-- START Quoted passage --
Corporate debt securities which are rated B are regarded by Moody's as
generally lacking characteristics of the desirable investment. In Moody's
view, assurance of interest and principal payments or of maintenance of other
terms of the security over any long period of time may be small. Corporate
debt securities rated BB, B, CCC, CC and C are regarded by S&P on balance as
predominantly speculative with respect to capacity to pay interest and repay
principal in accordance with the terms of the obligation. In S&P's view,
although such securities likely have some quality and protective
characteristics, these are outweighed by large uncertainties or major risk
exposures to adverse conditions. BB and B are regarded by S&P as indicating
the two lowest degrees of speculation in this group of ratings. Securities
rated D by S&P or C by Moody's are in default and are not currently
performing. The funds will also invest in unrated securities. The funds will
rely on the manager's judgment, analysis and experience in evaluating such
debt securities. In this evaluation, the manager will take into
consideration, among other things, the issuer's financial resources, its
sensitivity to economic conditions and trends, its operating history, the
quality of the issuer's management and regulatory matters as well as the
price of the security. The manager may also consider, although it does not
rely primarily on, the credit ratings of Moody's and S&P in evaluating lower
rated corporate debt securities. Such ratings evaluate only the safety of
principal and interest payments, not market value risk. Additionally, because
the creditworthiness of an issuer may change more rapidly than is able to be
timely reflected in changes in credit ratings, the manager monitors the
issuers of corporate debt securities held in the funds' portfolios. The
credit rating assigned to a security is a factor considered by the manager in
selecting a security for a fund, but the intrinsic value in light of market
conditions and the manager's analysis of the fundamental values underlying
the issuer are of at least equal significance. Because of the nature of
medium and lower rated corporate debt securities, achievement by each fund of
its investment objective when investing in such securities is dependent on
the credit analysis of the manager. If the funds purchased primarily higher
rated debt securities, such risks would be substantially reduced.
A general economic downturn or a significant increase in interest rates could
severely disrupt the market for medium and lower grade corporate debt
securities and adversely affect the market value of such securities.
Securities in default are relatively unaffected by such events or by changes
in prevailing interest rates. In addition, in such circumstances, the ability
of issuers of medium and lower grade corporate debt securities to repay
principal and to pay interest, to meet projected business goals and to obtain
additional financing may be adversely affected. Such consequences could lead
to an increased incidence of default for such securities and adversely affect
the value of the corporate debt securities in the fund's portfolio. The
secondary market prices of medium and lower grade corporate debt securities
are less sensitive to changes in interest rates than are higher rated debt
securities, but are more sensitive to adverse economic changes or individual
corporate developments. Adverse publicity and investor perceptions, whether
or not based on rational analysis, may also affect the value and liquidity of
medium and lower grade corporate debt securities, although such factors also
present investment opportunities when prices fall below intrinsic values.
-- END Quoted passage --
-- START Available data --
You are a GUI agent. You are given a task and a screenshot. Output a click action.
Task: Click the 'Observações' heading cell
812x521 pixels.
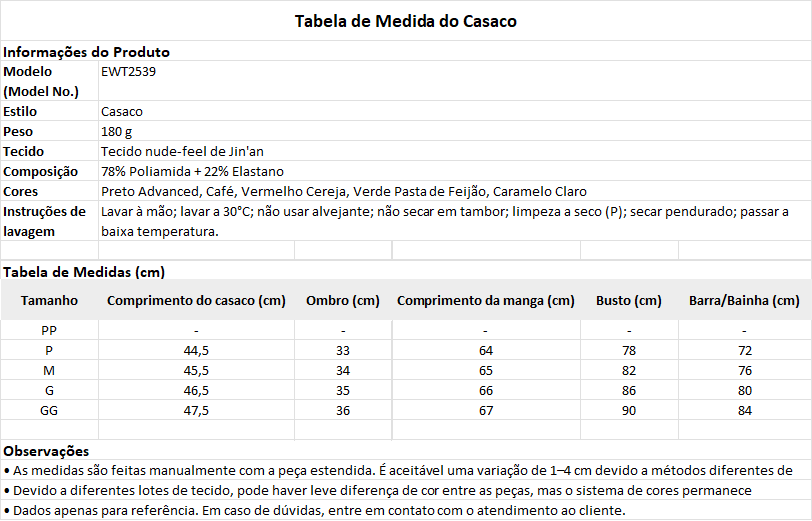click(x=46, y=451)
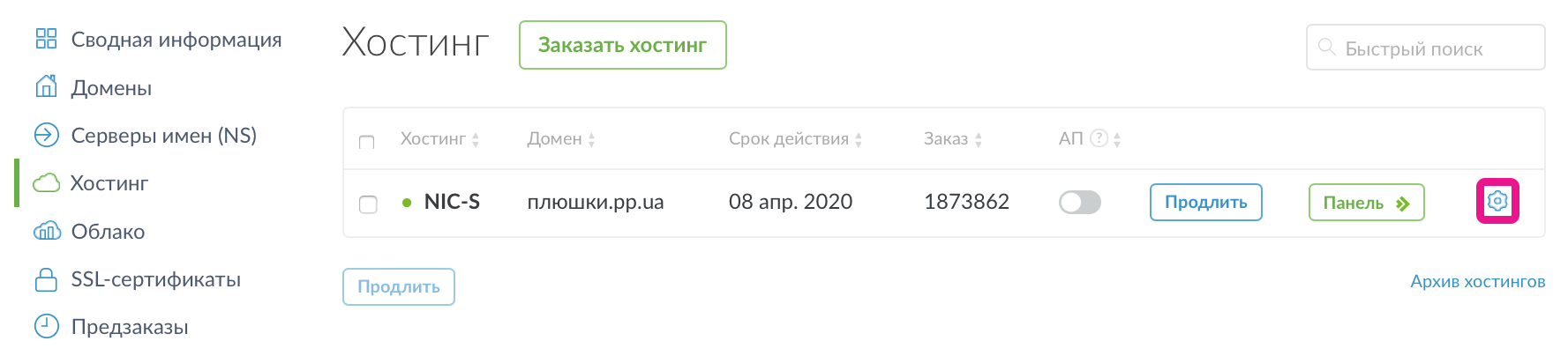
-- END Available data --
### Actions to take
a - In the passage on lower-rated corporate debt, what do the credit ratings of Moody's and S&P evaluate?
b - Reproduce word for word the part of the passage on lower-rated corporate debt that begins at the words "A general economic" and stops after "of such securities.".

### Response list
a - Only the safety of principal and interest payments, not market value risk.

b -
A general economic downturn or a significant increase in interest rates could
severely disrupt the market for medium and lower grade corporate debt
securities and adversely affect the market value of such securities.